Malware: Zero Access
- User-agent: nsis_inetc (mozilla)
- Regex: nsis_inetc\s\(mozilla\)
Malware: Generic Trojan
- User-agent: Mozilla/5.0 WinInet
- Regex: Mozilla\/5\.0\sWinInet
Malware: Dyre / Upatre
The following string was found on a Windows machine.
- User-agent: Wget/1.9+cvs-stable (Red Hat modified)
- Regex: Wget\/1\.9\+cvs-stable\s\(Red\sHat\smodified\)
Malware: Generic password stealing Trojan
- User-agent: RookIE/1.0
- Regex: RookIE\/1\.0
The following two user-agent strings will require the use of Log Parser. Attempting to do a regex search with these will return a large amount of results.
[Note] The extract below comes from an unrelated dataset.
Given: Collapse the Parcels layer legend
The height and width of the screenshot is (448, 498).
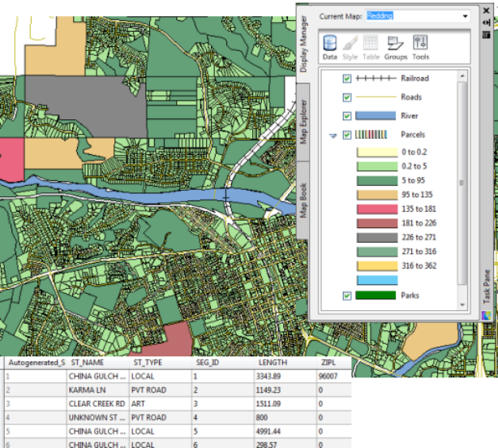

Although AutoIt is legitemate, finding this user-agent may be malicious. Make sure you investigate this a bit further if you find it in your log files.
- User-agent: AutoIt
- SQL: SELECT [user-agent column name] FROM [file path] WHERE [user-agent column name] = 'AutoIt'
Yes, this was actually found in proxy logs.
- User-agent: M
- SQL: SELECT [user-agent column name] FROM [file path] WHERE [user-agent column name] = 'M'
The agents listed below have a high certainty of being malicious, but investigate further as they are very close to being legitimate user-agent values.
- User-agent: Mozilla/4.0 (compatible; MSIE 8.0; Windows NT 5.1; Trident/4.0)
- Regex: Mozilla\/4\.0\s\(compatible;\sMSIE\s8\.0;\sWindows\sNT\s5\.1;\sTrident\/4\.0\)
Malware: Botnet / Adware
This was found in a known botnet as well as some adware.
- User-agent: Mozilla/4.0 (compatible; MSIE 6.0; Windows NT 5.1; SV1)
- Regex: Mozilla\/4\.0\s\(compatible;\sMSIE\s6\.0;\sWindows\sNT\s5\.1;\sSV1\)
Notice the lack of spacing within the parantheses.
- User-agent: Mozilla/4.0 (compatible;MSIE 7.0;Windows NT 6.0)
- Regex: Mozilla\/4\.0\s\(compatible;MSIE\s7\.0;Windows\sNT\s6\.0\)
That is it for now. I will add a separate page for these in the future as I continue to find more malicious user-agent strings.